Let us first talk about Powell and it seems like Trump has not quite made up his mind given that he himself hired him at one point in time and just so much back and forth and the way the markets have been reacting to it, it is quite shocking.
Ed Yardeni: It is. Nothing positive is being accomplished by the president, constantly beating up on Powell, unless the plan is to weaken the dollar because almost daily now the president attacks Powell and when that happens the dollar tends to get weaker and as we know the president would like to see a weaker dollar but other than that it is a very messy situation.

The Fed is supposed to be independent. It is not supposed to play politics and Trump is risking reducing the credibility of the Fed and which has an impact obviously on the bond market, on the currency markets, on all the financial markets by continuing to bash Powell.

I hope this stops, but it does no look like it will. But at the same time, it looks like that President Trump realises he really does not have the power to fire Powell. And even if he did that, he is going to have a committee, a monetary policy committee, the Federal Open Market Committee that is not going to be terribly cooperative.

Where do you see dollar index headed and what factors could actually be at play?
Ed Yardeni: The dollar index is not a trade weighted index. It is a fixed weight. And it basically includes the euro has the biggest weight, more than 50%, the yen is in there, and a few other currencies are in there. And to a large extent the weakness in the DXY, in the dollar index, has reflected strength I should say in the euro.


Some of this has to do with global investors deciding that they are underweight euro and some money went into Europe and as a result that tend to weaken the dollar, but the dollar still I mean, it is down about 10% since the beginning of the year. It was very strong at the beginning of the year. It is still relatively strong. So, I am not particularly concerned that there is a lot more downside in the dollar. As an international reserve, the dollar still matters a great deal.
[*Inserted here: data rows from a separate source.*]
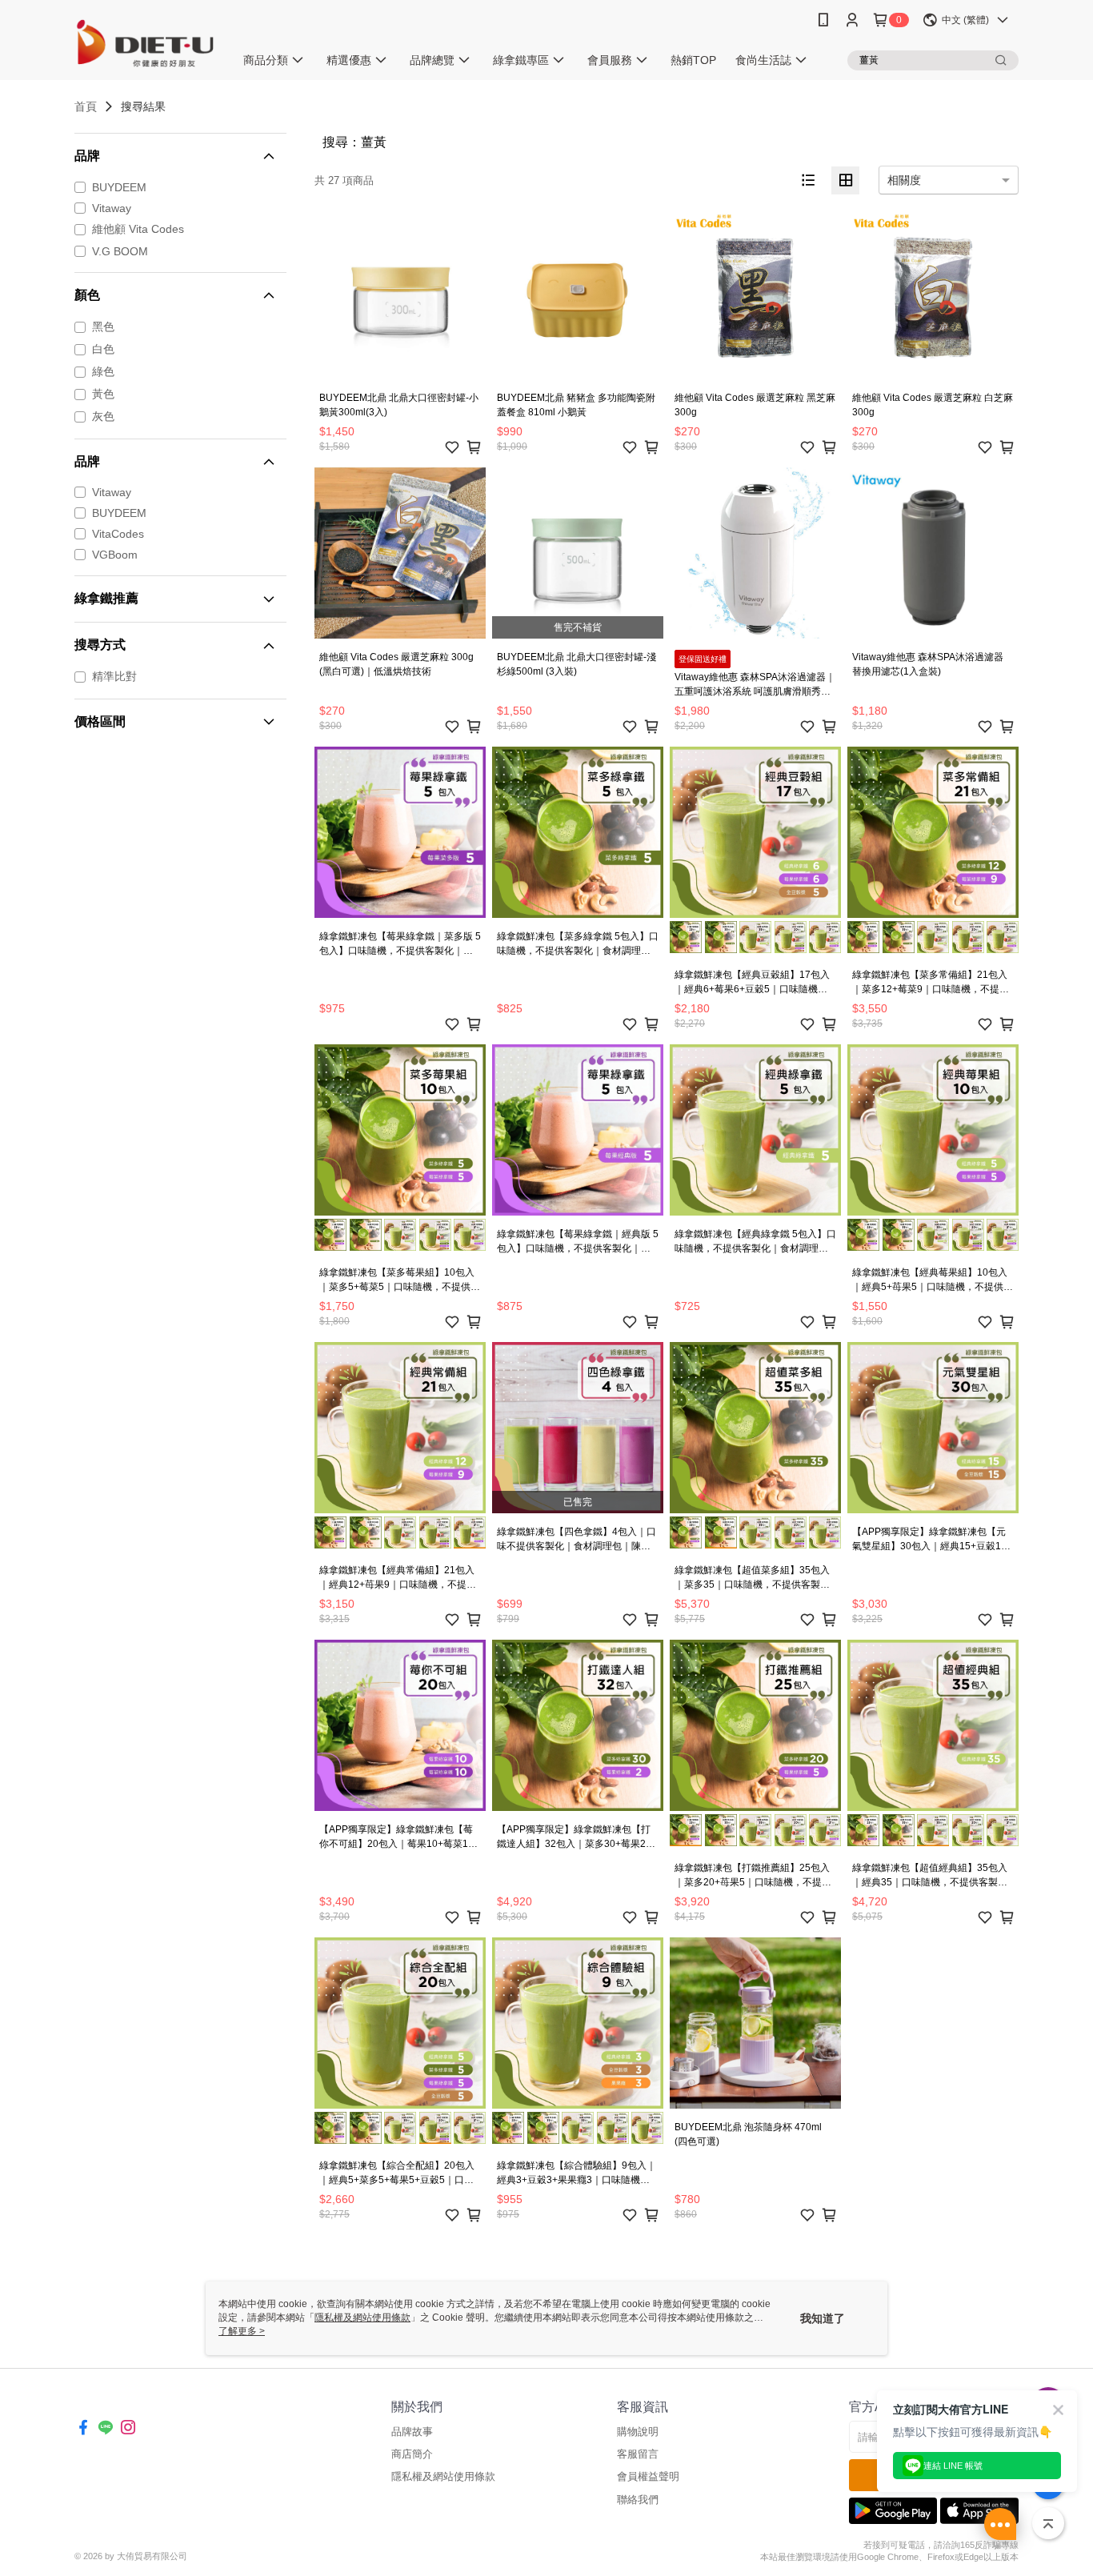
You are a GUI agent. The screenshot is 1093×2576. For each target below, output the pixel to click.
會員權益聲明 (648, 2476)
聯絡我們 (638, 2500)
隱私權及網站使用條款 (443, 2476)
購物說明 (638, 2432)
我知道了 (822, 2318)
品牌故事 (412, 2432)
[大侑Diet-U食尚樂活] (144, 42)
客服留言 (638, 2454)
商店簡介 (412, 2454)
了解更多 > (241, 2331)
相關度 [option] (904, 180)
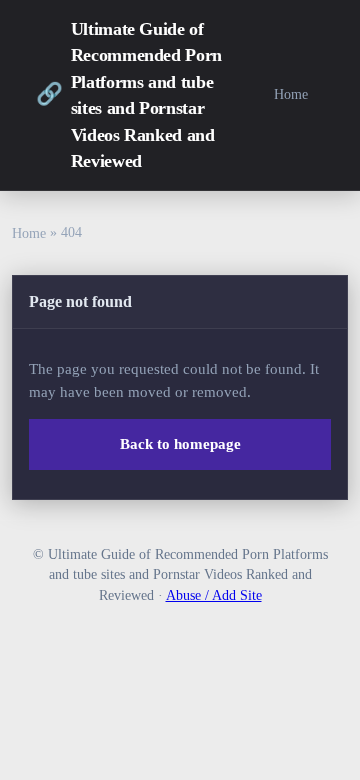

We have huge capital markets here, very liquid, very safe. So, I would not get too concerned here about the dollar getting much weaker.

Let us talk about some macros coming in from the US. So, you had the core CPI that was slightly better than expectations. We also had the wholesale price index numbers that are also slightly better than expectation. Do you believe that this is a substantial enough number to now merit a case for a rate cut from the Fed?
Ed Yardeni: Not really. I mean, yesterday’s CPI was warmer than expected. It is getting very close to 3%, not 2% and the PPI today people should be aware that the producer price index includes the prices that companies charge consumers. It does not include imports, unlike the CPI which does include imports.

So, the fact that the PPI was unchanged does not prove that the tariffs are having no impact on inflation and industrial production was stronger than anticipated. It was up 0.1 on manufacturing 0.3 on overall industrial production. These numbers really do not suggest that the Fed should be in any rush whatsoever to lower interest rates and we may not get a rate cut at all this year because the economy continues to demonstrate its resilience.

What Trump’s tariffs have done has not been really to increase inflation, but to keep inflation from continuing to moderate down to 2%. Inflation may very well be stuck closer to 3% for a few more months because of the tariffs, without them it might have been already down to 2%.